Yapılan inceleme sonucunda; dosyadaki belgelere, kararın dayandığı delillere, duruşma sürecini yansıtan tutanaklara ve gerekçe içeriğine göre, mahkemece taraflar arasındaki uyuşmazlığın somut olayın özelliklerine uygun olarak belirlendiği, yargılamanın HMK’da belirtilen usullere uygun olarak yürütüldüğü, taraflarca gösterilen hükme etki edecek delillerin usulüne uygun olarak toplandığı, delillerin takdirinde ve yasa kurallarının olaya uygulanmasında bir isabetsizlik görülmediği, dosyaya gelen ticaret odası yazı cevabına göre, feshi istenen davalı şirketin 01/09/2016 tarihli ortaklar kurulu kararı gereğince tasfiye sürecine girdiği, tasfiyesine karar verilen bir şirkete karşı fesih davası açılmasında hukuki yarar bulunmadığı (Yargıtay 11. HD 21/10/2015 2015/3992 E. 2015/10828 K.), kararda kamu düzenine aykırı başkaca herhangi bir husus bulunmadığı, kararın usul ve esas yönünden hukuka uygun olduğu anlaşıldığından davacı vekilinin istinaf başvurusunun esastan reddine karar vermek gerekmiştir.

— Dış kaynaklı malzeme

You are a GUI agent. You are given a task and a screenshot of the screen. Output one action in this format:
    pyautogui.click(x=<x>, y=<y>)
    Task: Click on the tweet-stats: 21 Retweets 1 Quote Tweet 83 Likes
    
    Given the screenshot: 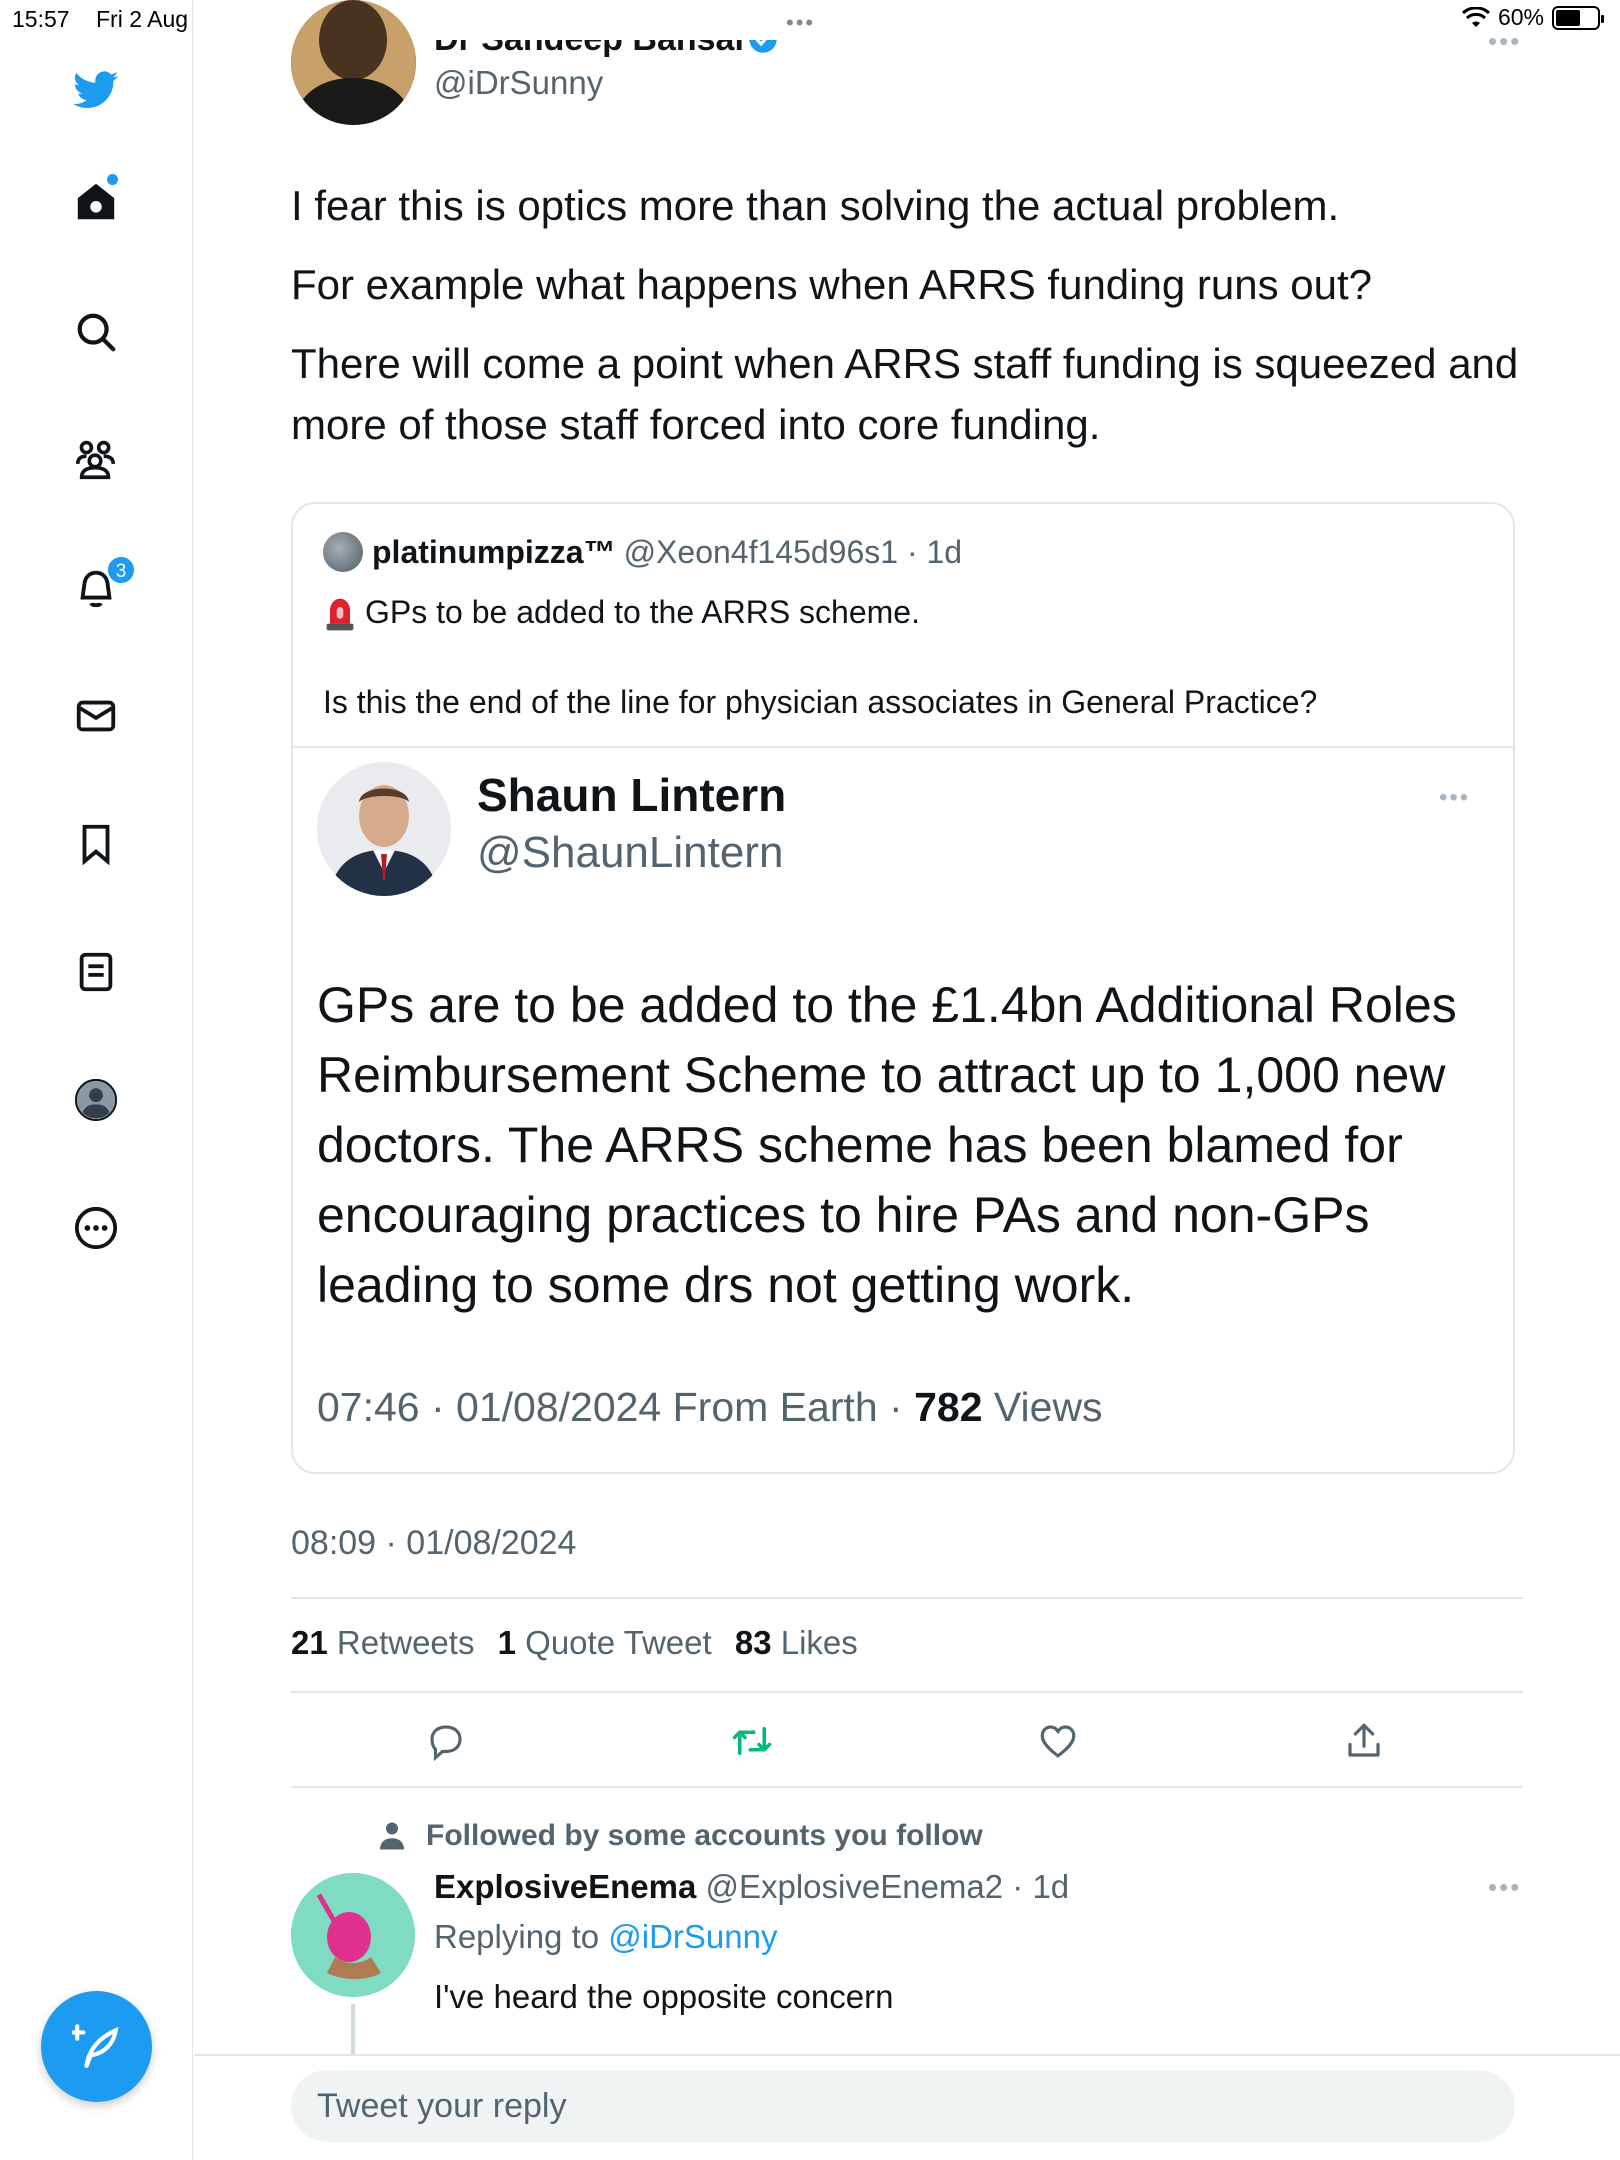 What is the action you would take?
    pyautogui.click(x=574, y=1643)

HÜKÜM / Yukarıda açıklanan nedenlerle;
1-Davacı vekilinin istinaf başvurusunun HMK’nın 353/1-b-1 maddesi uyarınca ESASTAN REDDİNE,
2-Alınması gerekli 80,70 TL istinaf karar harcından peşin alınan 59,30 TL harcın mahsubu ile bakiye 21,40 TL harcın davacıdan tahsili ile hazineye irad kaydına,
3-Davacı tarafından yapılan istinaf yargılama giderlerinin kendi üzerinde bırakılmasına,
4-HMK’nın 333. maddesi uyarınca artan gider avansının ilgili tarafa iadesine,
5-HMK’nın 359/4. maddesine göre kararın taraflara dairemizce tebliğine,

Dair, dosya üzerinden yapılan tetkikat neticesinde HMK’nın 361/1. maddesi gereğince kararın tebliği tarihinden itibaren iki hafta içerisinde kararı veren Bölge Adliye Mahkemesi ya da buraya gönderilmek üzere temyiz edenin bulunduğu yer Bölge Adliye Mahkemesi Hukuk Dairesi veya İlk Derece Mahkemesine verilecek dilekçe ile Yargıtay temyiz yasa yolu açık olmak üzere oy birliği ile karar verilmiştir. 07/12/2022


Başkan


Üye


Üye


Katip

NOT: BU BELGE ELEKTRONİK İMZA İLE İMZALANMIŞ OLUP AYRICA ISLAK İMZA UYGULANMAYACAKTIR. “5070 Sayılı Yasanın 5. ve 22. maddeleri gereğince elektronik imza ile oluşturulan belgeler elle atılan ıslak imza ile aynı hukuki sonucu doğurur.”